> WHAT IS REQUIRED: Beginning at the line that contains "info@calliopeessays.com (569, 617)", write out every line down to the end of the records, with both ends kept and nothing added.

> INFORMATION SUPPLIED:

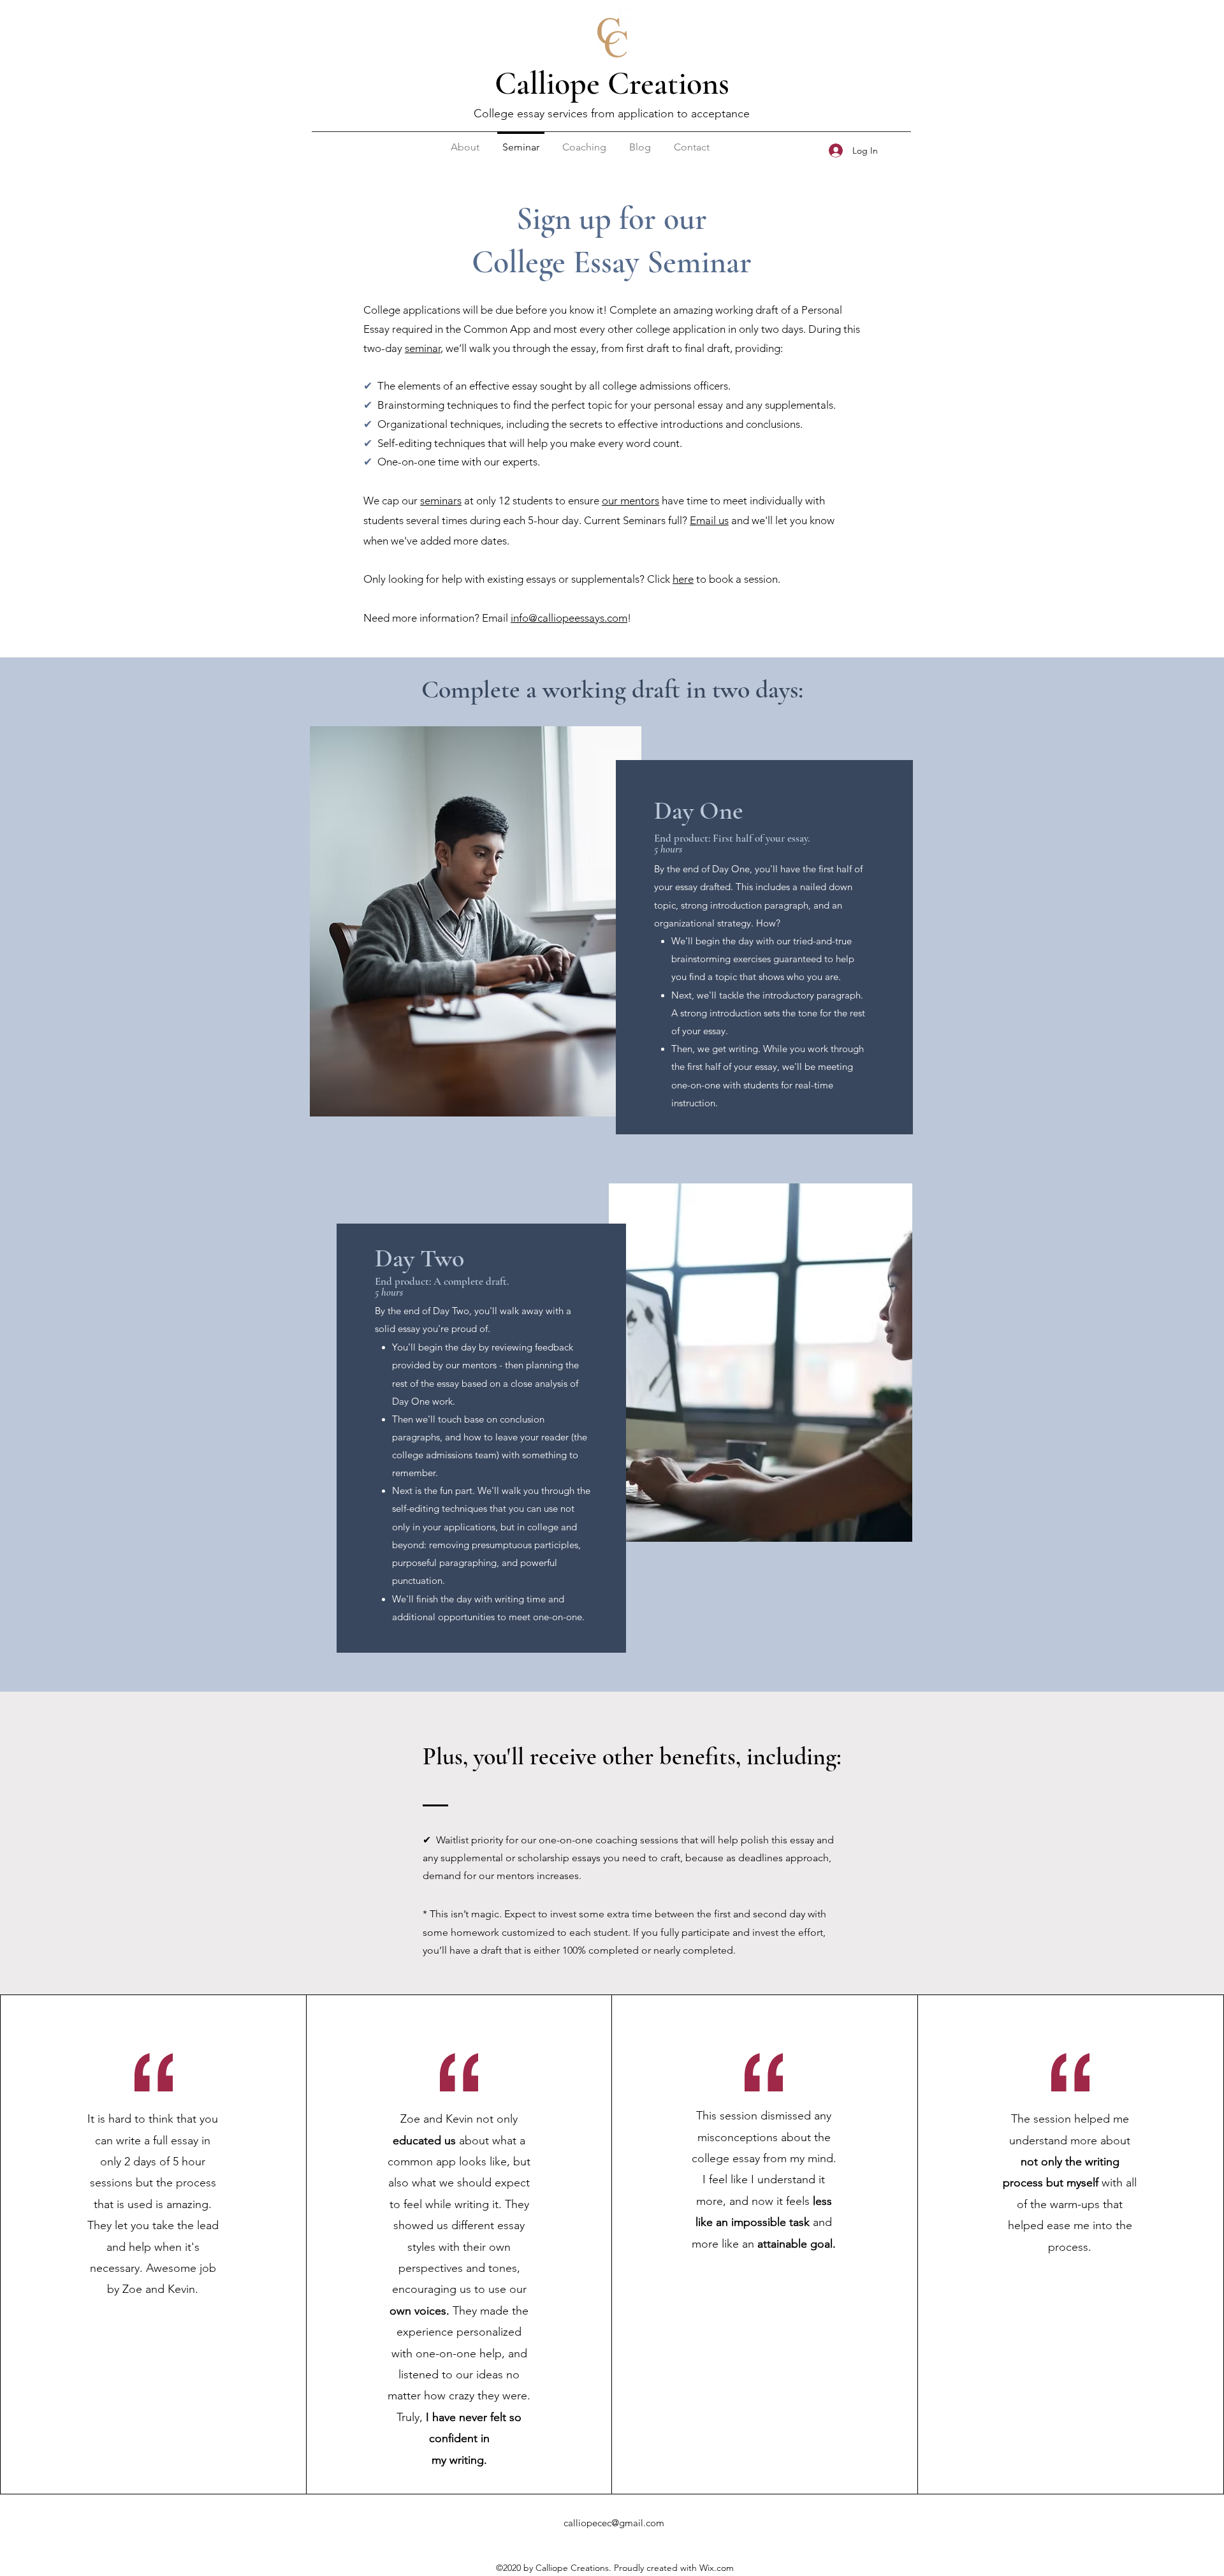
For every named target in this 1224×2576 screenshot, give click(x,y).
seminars (441, 500)
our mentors (630, 500)
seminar (423, 348)
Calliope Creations (612, 83)
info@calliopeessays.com (569, 617)
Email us (709, 520)
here (683, 579)
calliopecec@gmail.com (614, 2523)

> RESULT FOR THIS EXERCISE:
info@calliopeessays.com (569, 617)
Email us (709, 520)
here (683, 579)
calliopecec@gmail.com (614, 2523)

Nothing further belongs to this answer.